Está bien que un chico quiera sacar 10 en todo. ¿Pero la energía que compromete en ese afán no estaría mejor empleada en querer obtener una buena nota e ir dinámicamente mejorando sus destrezas hasta que cada vez pudiera obtenerlas mejores?
La sobreintención, aparte de que constituye una demanda de energía, podría paradójicamente obstaculizar los buenos resultados.
Al buen ejecutante se le exige perfección. No basta con que ejecute bien todas las notas menos una. Tiene que ejecutarlas bien todas. Para eso ensaya denodadamente.
Pero su vida emocional sería bien desagradable si se sintiera abrumado por el peso de ser perfecto. Ensaya y ensaya para que la probabilidad de fallar en una nota tienda a cero. Pero no se agobia pensando en todas las notas en las que podría fallar.
Hay muchas jugadas en un partido. No todas son ejecutar un penal en la final de la copa.

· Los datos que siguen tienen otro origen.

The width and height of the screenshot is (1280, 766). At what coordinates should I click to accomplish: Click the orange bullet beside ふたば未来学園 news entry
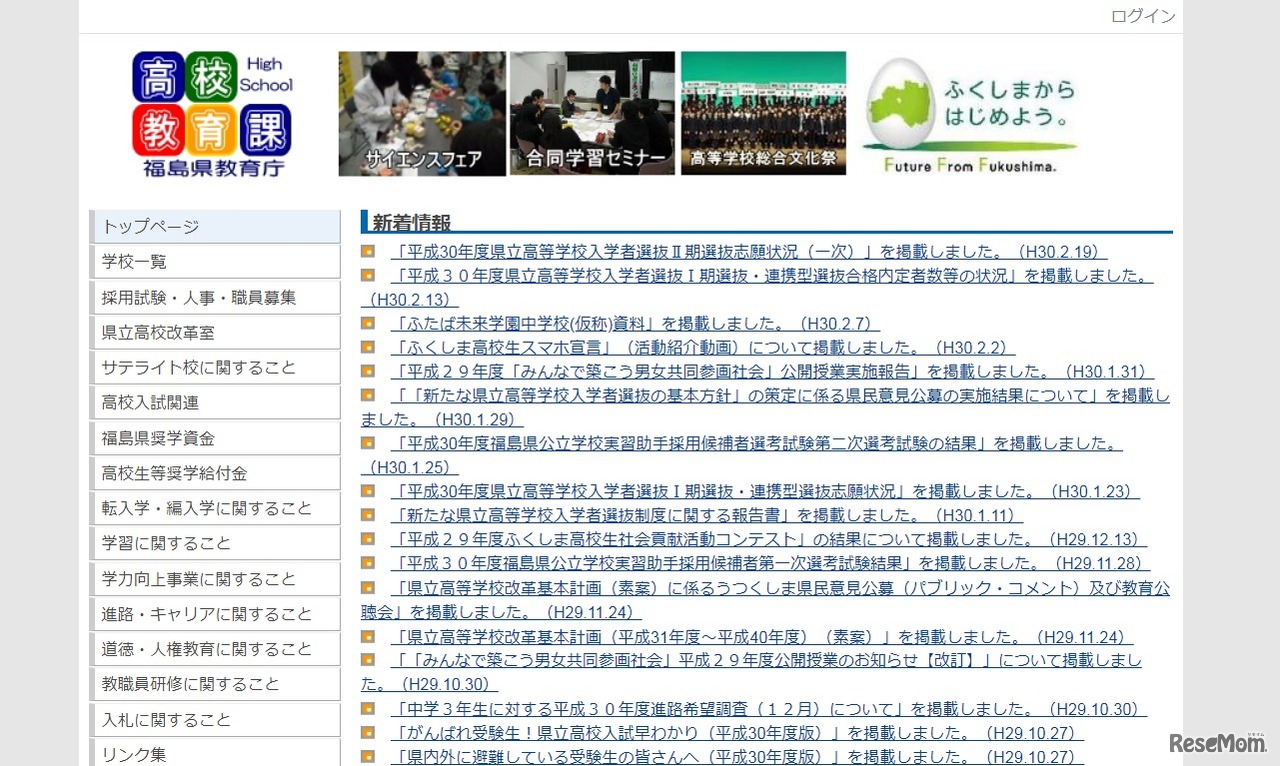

Pero si nos pasamos al terreno de los hábitos, ahí sí que el argumento es otro. Siempre hay que decir la verdad; siempre hay que cumplir la ley; siempre hay que tener buena intención; siempre hay que escuchar al otro.
El hábito es una actitud que se convirtió en segunda naturaleza, mientras los resultados de nuestras acciones –decidir, ejecutar– dependen de la naturaleza de las cosas en las cuales se haga la aplicación.
Cada día, al levantarnos, renovamos nuestra intención de que decisiones y acciones nos salgan bien, pero sabemos que la naturaleza compleja, desconocida y difícil de algunas hará que unas salgan bien y otras no.
Lo peor que podría ocurrir es que nuestro deseo de que todo saliera perfecto nos hiciera volver a la cama.
Esa sería la forma de no fallar. Y también de no hacer. Fallamos en el 100 por ciento de lo que no intentamos.
Decía un exitoso empresario que en su vida le habían salido bien tres de cada 10 proyectos. Eso le bastaba para considerarse exitoso.